An explicit solution is to iterate through the elements in a classical way:

for i in 0..<array2.count {
    array1[i] = array1[i] || array2[i]
}

but I wonder if there is a more elegant, Swift-like (maybe faster?) solution.

Upvotes: 1

Views: 253

Answers (3)

dfrib
dfrib

Reputation: 73216

You can make use of the fact that the global zip(_:_:) function creates a truncated zipped sequence with a the length that is the shorter on of the two supplied sequences.

If the two sequences passed to zip(_:_:) are different lengths, the resulting sequence is the same length as the shorter sequence.

To zip the indices of the array being transcribed into with the elements of the array being transcribed from. E.g. to construct a custom in-place replacement infix operator:

infix operator ||=: AssignmentPrecedence

func ||=(_ lhs: inout [Bool], rhs: [Bool]) {
    zip(0..<lhs.count, rhs).forEach { if !lhs[$0] { lhs[$0] = $1 } }
    //or: zip(0..<lhs.count, rhs).forEach { lhs[$0] = lhs[$0] || $1 }
}

Used as follows:

// array to be transcribed _into_ longer than the array
// being transcibed from
var array1 = [false, true, false, true, false, true]
var array2 = [true, true, false, false]

array1 ||= array2
print(array1) // [true, true, false, true, false, true]

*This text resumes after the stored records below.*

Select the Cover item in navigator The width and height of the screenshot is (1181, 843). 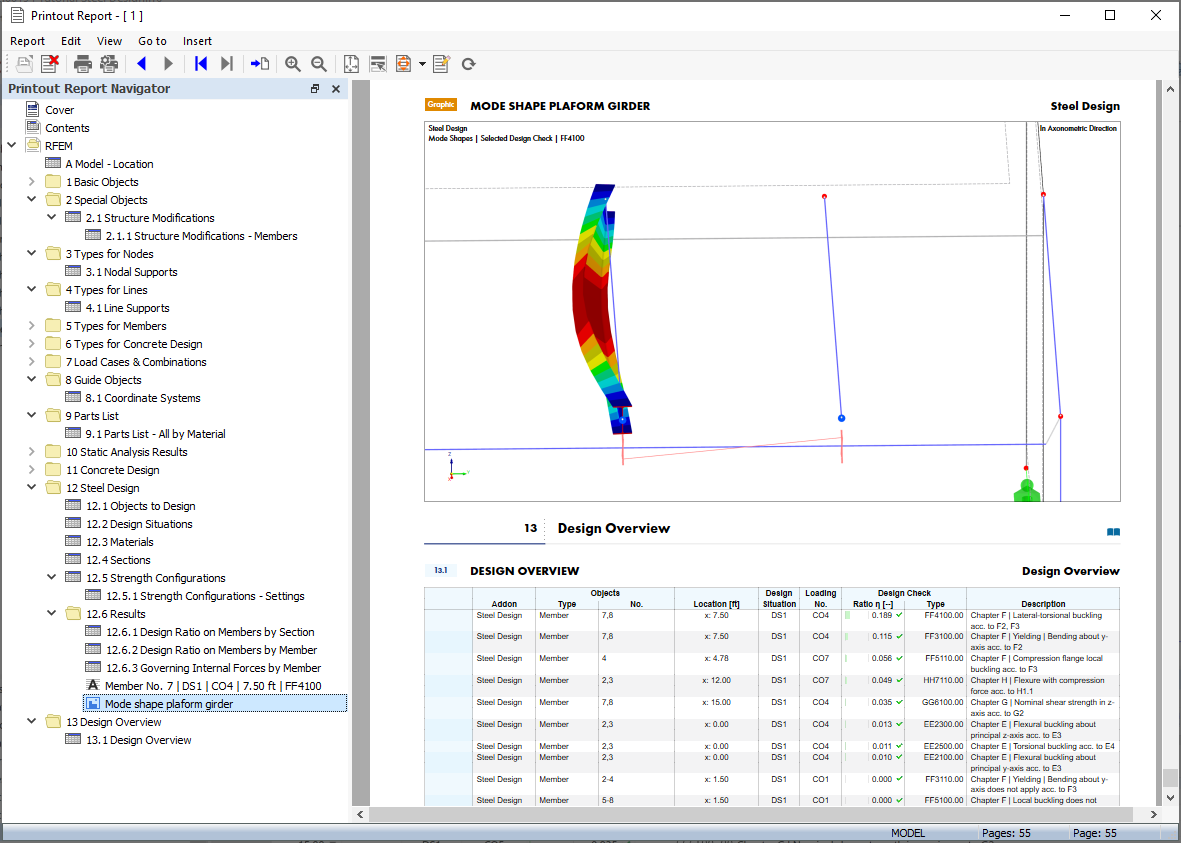pos(60,110)
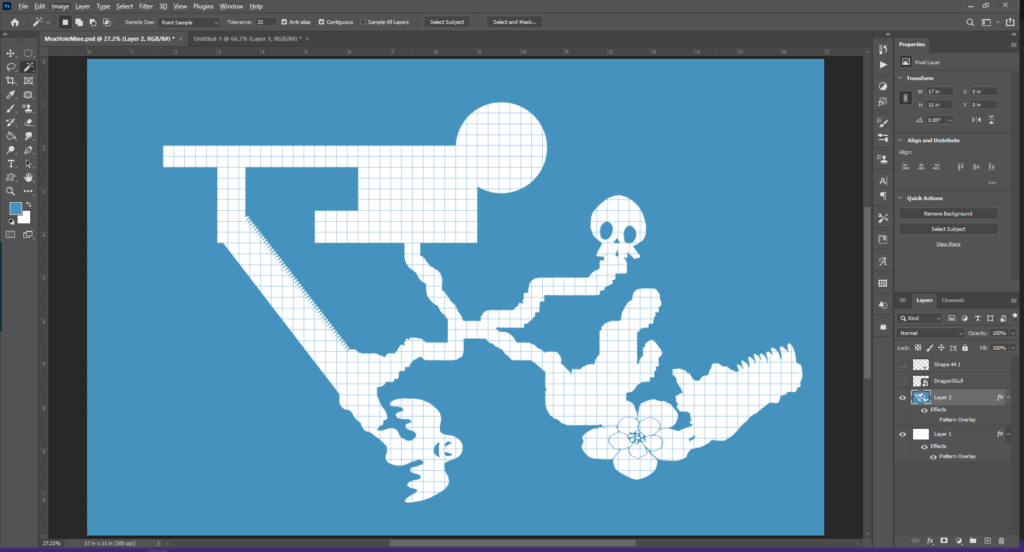Screen dimensions: 1024x552
Task: Select the Move tool
Action: tap(11, 53)
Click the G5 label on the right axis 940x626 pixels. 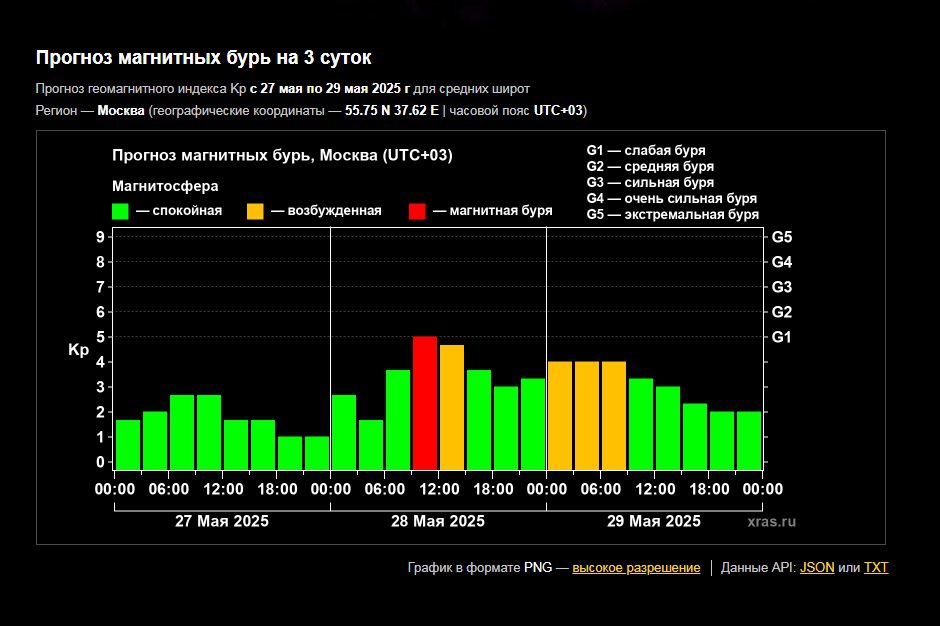click(782, 237)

// array to be transcribed _into_ shorter than the array
// being transcibed from
array2 = [true, true, false, false, true, true, false, false]
array1 ||= array2
print(array1) // [true, true, false, true, true, true]

Note also the following valuable comment from @zneak:

"The behavior for || on arrays of different size isn't obvious to me, so I think that it could be valuable to use a function with a representative name instead of an operator."

So you might want to considering implementing the logic above into a function with a semantically sound name rather than an operator.

Upvotes: 1

Sulthan
Sulthan

Reputation: 130201

I see no reason why you can't define the operator by yourself, e.g:

let array1 = [false, true, false, true, false, true]
let array2 = [true, true, false, false]

func ||(lhs: Array<Bool>, rhs: Array<Bool>) -> Array<Bool> {
    let shorter: Array<Bool>
    let longer: Array<Bool>

    if lhs.count < rhs.count {
        shorter = lhs
        longer = rhs
    } else {
        longer = lhs
        shorter = rhs
    }

    let shorterProlonged = shorter + longer.suffix(from: shorter.count)

    return zip(shorterProlonged, longer).map { $0 || $1 }
}

print(array1 || array2)

Upvotes: 3

akashivskyy
akashivskyy

Reputation: 45210

If by "Swift-like" you mean a more declarative solution, you can:

  1. zip the arrays
  2. map the zipped tuples to produced an "or-ed" array
  3. replace the slice in the first array

Here's how it would look like:

let oredArray = zip(array1, array2).map { $0 || $1 }
array1[0 ..< min(oredArray.endIndex, array2.endIndex)] = ArraySlice(oredArray)

This does, however, require array1 to be mutable. Also, notice the use of min() – it's a safeguard against array2 being longer than array1.